Find the line containing "The height and" in the records below. Copy exactly that line and each one after it, ending at the line containing "Task: Enable Stosuj", and nothing more.

■ **Source records**:
# # # # #

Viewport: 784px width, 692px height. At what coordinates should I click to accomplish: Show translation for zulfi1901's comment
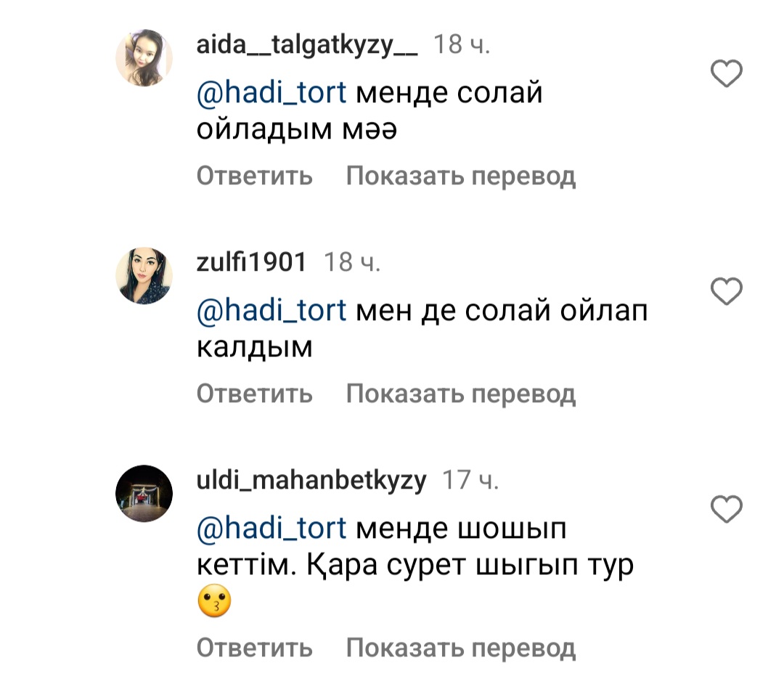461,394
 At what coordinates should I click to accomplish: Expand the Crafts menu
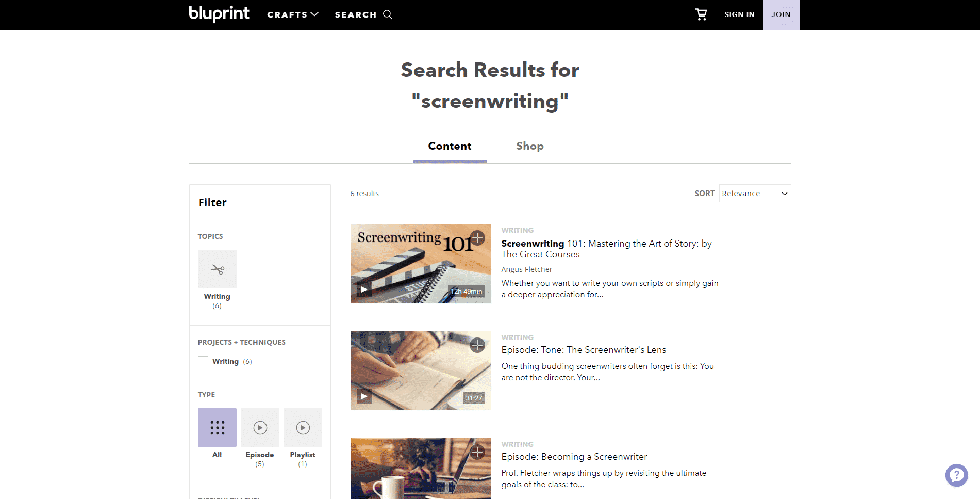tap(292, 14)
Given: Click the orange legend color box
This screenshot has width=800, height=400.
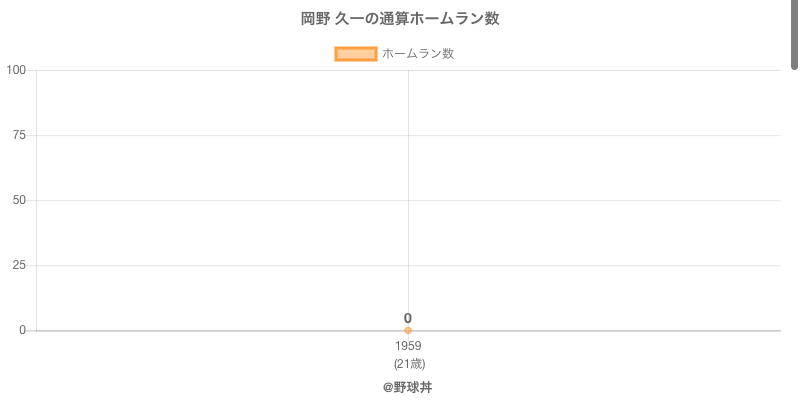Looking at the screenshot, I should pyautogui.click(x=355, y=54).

# # # # #

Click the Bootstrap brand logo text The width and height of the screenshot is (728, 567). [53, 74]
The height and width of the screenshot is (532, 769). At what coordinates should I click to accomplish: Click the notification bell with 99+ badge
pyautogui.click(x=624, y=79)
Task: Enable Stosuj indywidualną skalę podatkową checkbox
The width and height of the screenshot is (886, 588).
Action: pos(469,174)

# # # # #

■ **Answer space**:
The height and width of the screenshot is (532, 769). At what coordinates should I click to accomplish: Click the notification bell with 99+ badge
pyautogui.click(x=624, y=79)
Task: Enable Stosuj indywidualną skalę podatkową checkbox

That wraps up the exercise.